He was introduced as a retired gigolo.
He preferred the term “sexual healer.”
I was at a conference on men’s development when he said something that got chuckles out of the audience.
“When a woman enters my space, I tell her I will not make her come. I don’t have that power anyway.
And they always do. Even the ones who struggle with it.”
You could interpret that as manipulation.
Or false humility.
Or some kind of clever reverse psychology.
But from my own experience, it made perfect sense.
Men can become so focused on orgasms that the very intensity of that focus creates pressure.
And pressure is the enemy of surrender.
The moment orgasm becomes the goal,
intimacy becomes a task.
By removing the finish line,
he removes the performance.
And what remains is presence.
She’s allowed to sink into her pleasure without it needing to culminate in a predetermined outcome.
And this touches something most goal-oriented men misunderstand:
An orgasm is, in essence, a “selfish” experience.
It is a full immersion into one’s own pleasure.
A temporary disappearance into sensation.

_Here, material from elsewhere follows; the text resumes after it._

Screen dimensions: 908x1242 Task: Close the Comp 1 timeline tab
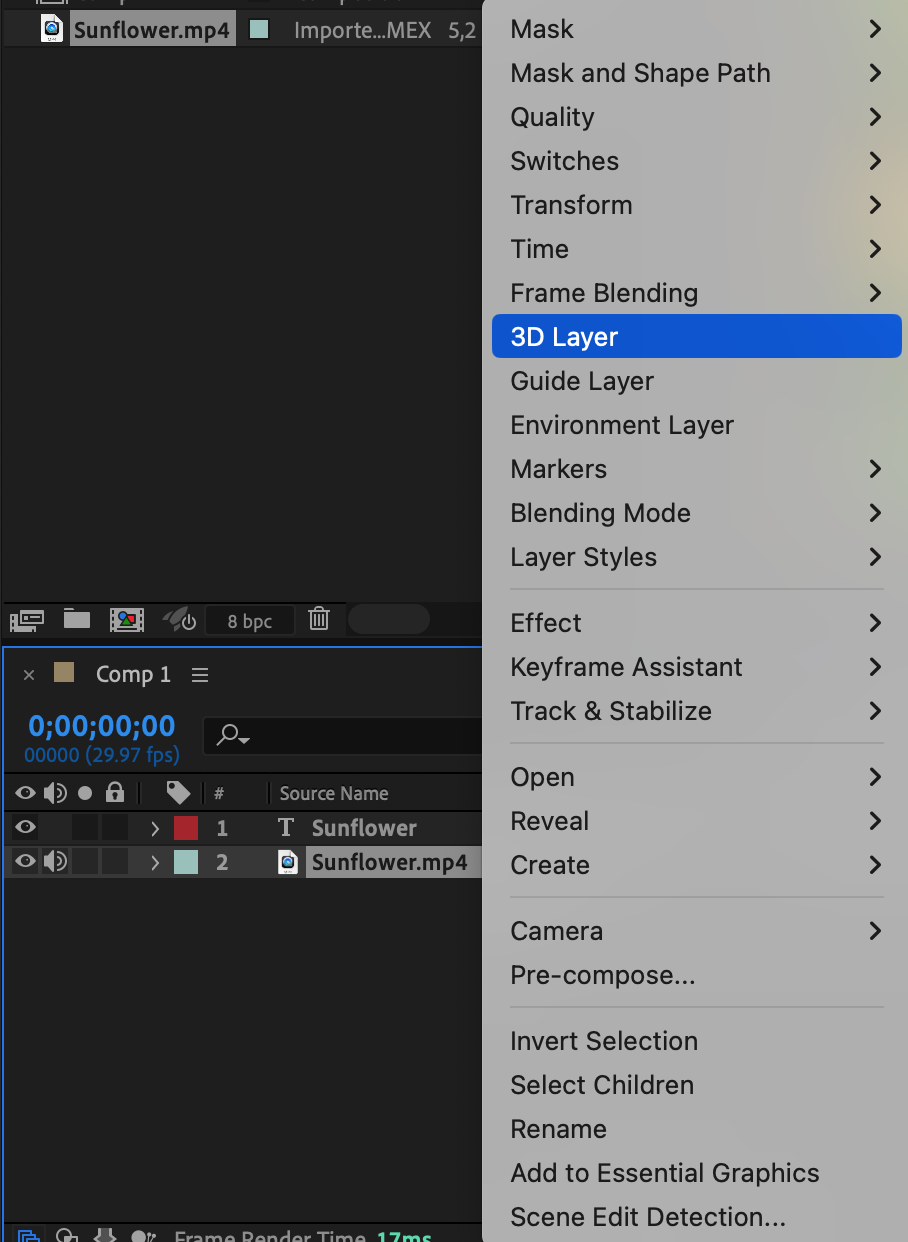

The moment you try to claim ownership over it,
you pull her out of it.
It becomes about your achievement instead of her surrender.
Here’s the simple truth:
You cannot make a woman orgasm.
You can only create the environment where she feels safe enough to let go.
And once you accept you don’t control the outcome, you behave differently.
Less pressure.
Less “vigorously rubbing” to force a result.
More space.
More time.
More safety.
It’s a move from Technique to Presence.
It’s less mechanical effort,
but it requires far more maturity.
And that’s what makes intimacy deeper for both of you.